Re: SUO: Re: Foundations for Ontology
Jon,
>On this pass over your presentation, I am getting a clearer sense
>that you use "proposition" to mean the sign-like thing, not the
>abstract logical object,
That all depends on who I'm talking to. If I am talking to
a nominalist, I say that a proposition is an equivalence
class of sentences in some language(s) for which appropriate
"meaning-preservation transformations" have been defined
(see Ch. 5 of my KR book).
If I am talking to someone who has read Peirce, I talk
along Peircean lines: A proposition is a sign type that
serves as the interpretant of a declarative sentence in some
language (formal logic or natural language).
If properly formalized, I believe that these two definitions
have equivalent effects -- ergo, according to CSP, they are
equivalent conceptions.
> and that you use "theory" to mean
> a collection of axioms, not a collection of sentences.
I use the term theory as the deductive closure of a collection
of propositions (see above) which have been singled out as
"axioms".
>Also, your lattice of theories seems to be oriented
>according to the number of models that a theory has.
>Are those impressions correct so far as they go?

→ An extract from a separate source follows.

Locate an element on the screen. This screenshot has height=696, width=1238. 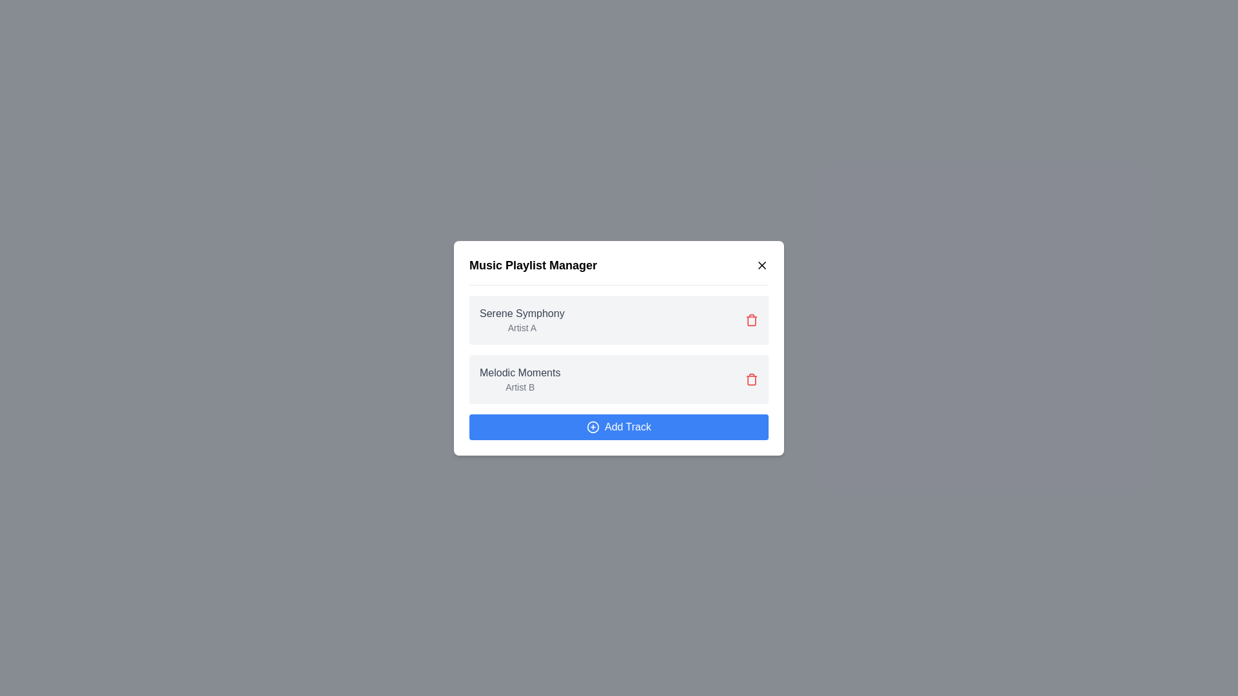
the 'X' icon button in the top-right section of the 'Music Playlist Manager' modal is located at coordinates (761, 264).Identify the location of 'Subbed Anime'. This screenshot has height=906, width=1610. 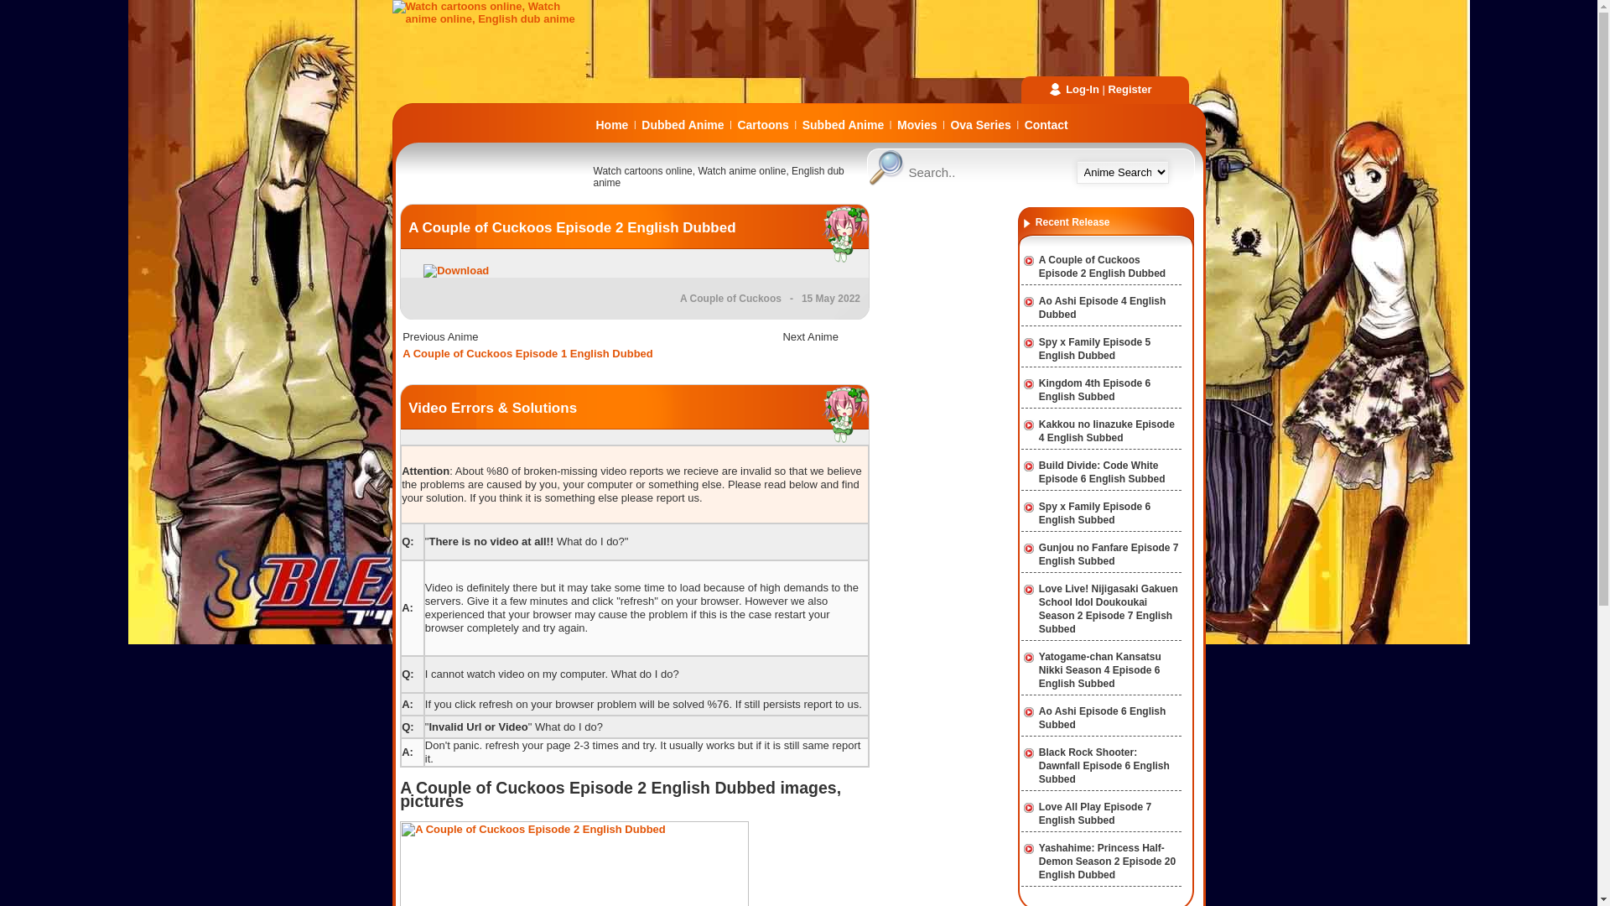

Since I am talking about theories expressed in FOL,
material implication and semantic entailment give me
exactly the same consequences. See Ch. 2 of my KR book,
where I first talk about the lattice of all possible
theories. It is essentially a Lindenbaum lattice.
In the partial ordering of the lattice, a more generalized
theory T1 (closer to the top) is implied by any theory T2
that is more specialized than T1; i.e., every proposition
in T1 is implied by the collection of axioms in T2. Also,
every model of T2 is also a model of T1.
This is all spelled out in my KR book.